Scientists Flip Molecular Switch
by Diane Kightlinger


November 1, 2000

Back in 1959, Richard P. Feynman - then a Caltech professor and later a Nobel Laureate in physics - predicted the field of nanotechnology in a lecture entitled "There's Plenty of Room at the Bottom." Decades later, we're just beginning to realize the potential that nanotechnology offers. Although the prospect of ultra-dense computer memories and cell-sized robots fires plenty of imaginations, working on the scale of a billionth of a meter poses enormous challenges.

Scientists have succeeded in creating molecules that function like conventional electronic components, but integrating the molecules into nanoscale devices requires control of electron flow across them. This week's issue of Nature presents one solution: a reversible molecular switch developed by David Schiffrin and colleagues in the Center for Nanoscale Science at the University of Liverpool, U.K.

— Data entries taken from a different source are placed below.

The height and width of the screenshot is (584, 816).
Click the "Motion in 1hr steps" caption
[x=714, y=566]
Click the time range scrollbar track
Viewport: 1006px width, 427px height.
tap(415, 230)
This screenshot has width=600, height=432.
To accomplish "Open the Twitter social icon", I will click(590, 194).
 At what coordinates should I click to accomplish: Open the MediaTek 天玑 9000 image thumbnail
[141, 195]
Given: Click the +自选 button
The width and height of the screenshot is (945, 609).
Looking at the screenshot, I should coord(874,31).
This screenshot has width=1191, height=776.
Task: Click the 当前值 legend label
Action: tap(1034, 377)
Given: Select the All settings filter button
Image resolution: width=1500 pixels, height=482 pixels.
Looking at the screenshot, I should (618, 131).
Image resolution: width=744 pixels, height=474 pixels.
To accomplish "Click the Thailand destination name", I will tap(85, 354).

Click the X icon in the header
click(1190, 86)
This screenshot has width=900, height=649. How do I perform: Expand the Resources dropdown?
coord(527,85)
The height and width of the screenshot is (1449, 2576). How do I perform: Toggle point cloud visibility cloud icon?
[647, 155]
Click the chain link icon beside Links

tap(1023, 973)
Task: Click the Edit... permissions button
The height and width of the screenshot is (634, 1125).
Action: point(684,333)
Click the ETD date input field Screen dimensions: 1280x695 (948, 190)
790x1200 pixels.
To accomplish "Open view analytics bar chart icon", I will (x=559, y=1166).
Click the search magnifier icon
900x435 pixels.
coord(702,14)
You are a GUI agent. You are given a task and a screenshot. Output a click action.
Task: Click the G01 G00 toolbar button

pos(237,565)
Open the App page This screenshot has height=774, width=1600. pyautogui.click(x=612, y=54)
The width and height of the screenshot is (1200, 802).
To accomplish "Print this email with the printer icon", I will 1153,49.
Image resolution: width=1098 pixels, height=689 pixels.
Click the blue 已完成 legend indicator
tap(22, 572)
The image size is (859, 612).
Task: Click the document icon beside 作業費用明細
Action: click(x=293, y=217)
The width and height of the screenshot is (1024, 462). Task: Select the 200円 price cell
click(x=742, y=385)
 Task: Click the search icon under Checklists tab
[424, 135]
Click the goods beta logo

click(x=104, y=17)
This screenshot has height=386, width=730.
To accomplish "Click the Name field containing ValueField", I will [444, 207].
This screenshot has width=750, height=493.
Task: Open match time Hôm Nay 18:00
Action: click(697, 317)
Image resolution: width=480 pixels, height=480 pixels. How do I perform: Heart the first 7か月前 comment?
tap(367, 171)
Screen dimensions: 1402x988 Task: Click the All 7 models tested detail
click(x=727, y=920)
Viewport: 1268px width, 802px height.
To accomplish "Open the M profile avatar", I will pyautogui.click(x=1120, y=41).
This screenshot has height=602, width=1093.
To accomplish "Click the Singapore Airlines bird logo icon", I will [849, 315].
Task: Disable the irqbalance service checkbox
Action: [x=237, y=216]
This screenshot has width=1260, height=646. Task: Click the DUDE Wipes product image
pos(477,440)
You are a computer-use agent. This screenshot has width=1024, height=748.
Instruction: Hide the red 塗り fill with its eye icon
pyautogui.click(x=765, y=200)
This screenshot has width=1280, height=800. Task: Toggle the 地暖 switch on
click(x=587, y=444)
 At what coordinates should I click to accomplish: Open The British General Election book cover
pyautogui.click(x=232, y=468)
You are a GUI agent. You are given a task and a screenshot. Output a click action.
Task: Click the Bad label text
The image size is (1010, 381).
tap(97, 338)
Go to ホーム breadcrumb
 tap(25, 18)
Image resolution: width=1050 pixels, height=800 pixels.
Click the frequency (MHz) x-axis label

"If we're to have computers that run on molecularly sized objects, we need to control the current," said Dan Feldheim of North Carolina State University. "That's what the Schiffrin paper shows - that there's a way to switch the current flowing through a molecule on or off."

Electronic switch design often limits the size of integrated circuits, and electronic engineers strive continuously to make them smaller. But to create their molecular switch, Schiffrin's team worked from the bottom up.

"Our approach was to develop a switch of very small dimensions by chemically synthesizing components and then putting them together," said Schiffrin.

The group linked a 6-nanometer-wide gold nanoparticle to a gold electrode, using wires consisting of up to 60 individual organic molecules. The molecules make up a "redox group" - a group into which the scientists can inject electrons. Adding electrons lets current flow from the electrode and up the molecular wire to the nanoparticle; removing electrons stops it. In other words, the wires act just like a switch to turn the current on or off.

To solder the molecular wires between the gold electrode and nanoparticle, the researchers attached "thiols" to both ends These sulfur atoms stick to any nearby gold surface, making it possible for the switches to assemble themselves. That capability will likely be crucial in nanoscale manufacturing.

The work of Schiffrin and his team adds another piece to the understanding of nanoscale electronic structures and their applications.

"We've demonstrated that you can control the flow of electrons across these structures," said Schiffrin. "Now we're at the next stage - figuring out how to transform them, to interconnect them, to produce functional circuits."